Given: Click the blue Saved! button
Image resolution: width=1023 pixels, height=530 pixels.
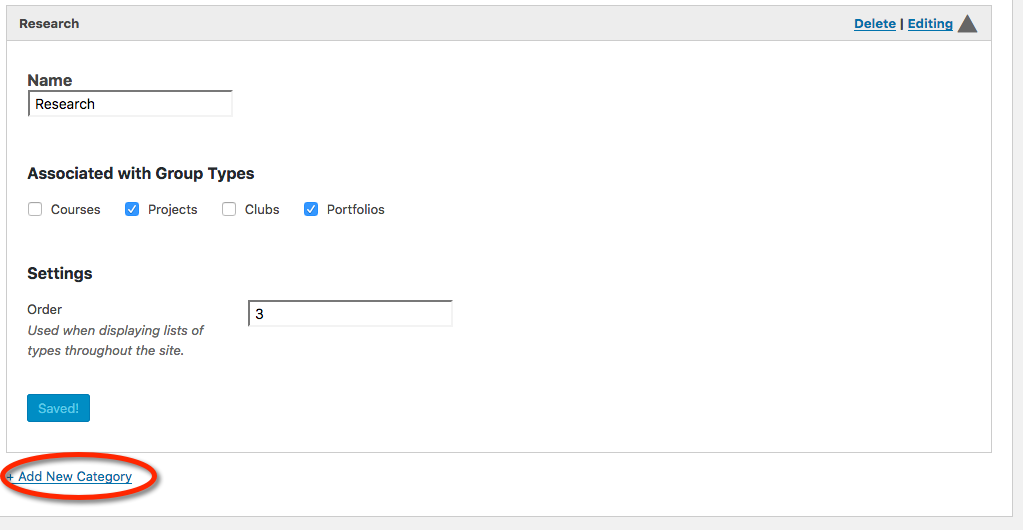Looking at the screenshot, I should 59,408.
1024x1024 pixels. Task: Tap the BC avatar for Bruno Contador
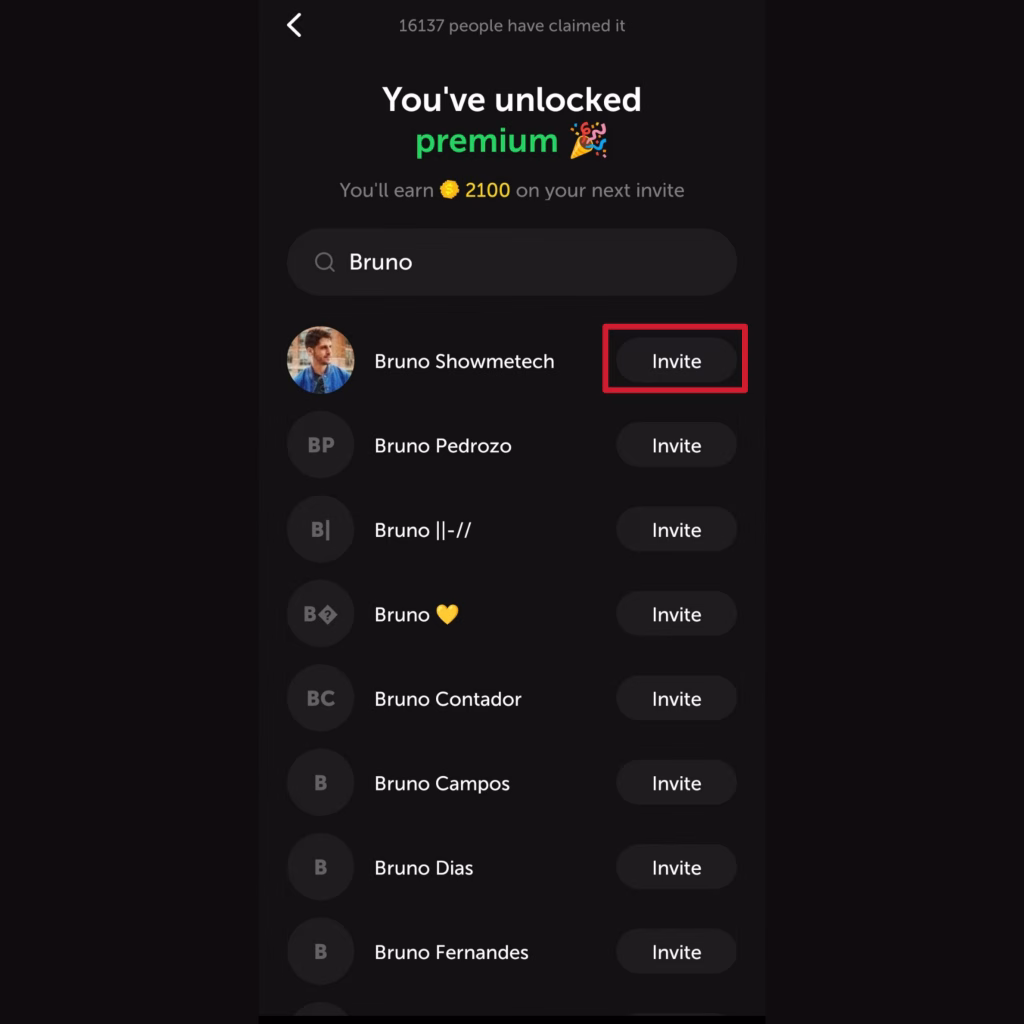click(320, 699)
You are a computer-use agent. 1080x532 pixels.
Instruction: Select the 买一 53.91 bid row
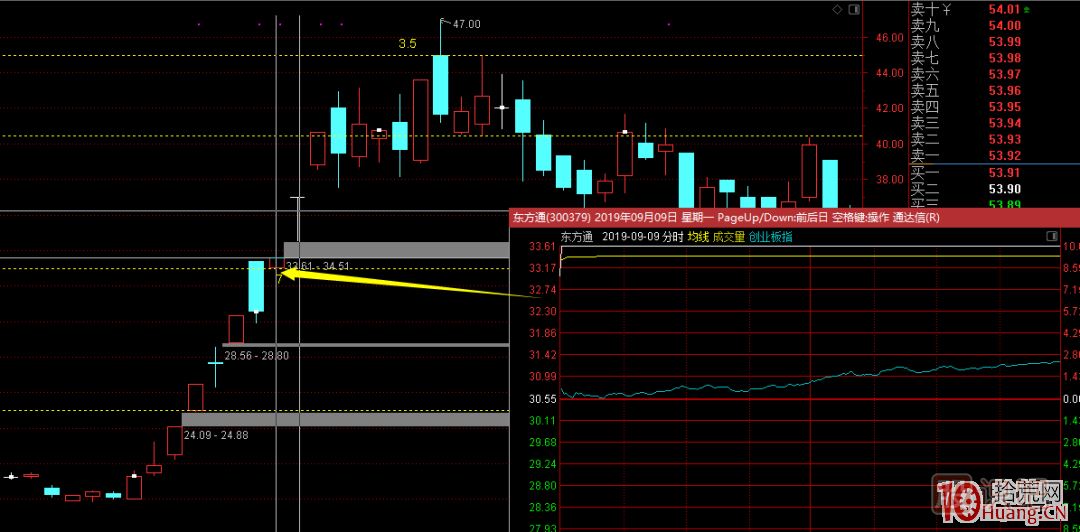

— What is required —
Leaving aside the pictures, copy the listing above exactly.

— Solution to this problem —
Given: Click the blue Saved! button
Image resolution: width=1023 pixels, height=530 pixels.
Looking at the screenshot, I should 59,408.
1024x1024 pixels. Task: Tap the BC avatar for Bruno Contador
click(320, 699)
You are a computer-use agent. 1080x532 pixels.
Instruction: Select the 买一 53.91 bid row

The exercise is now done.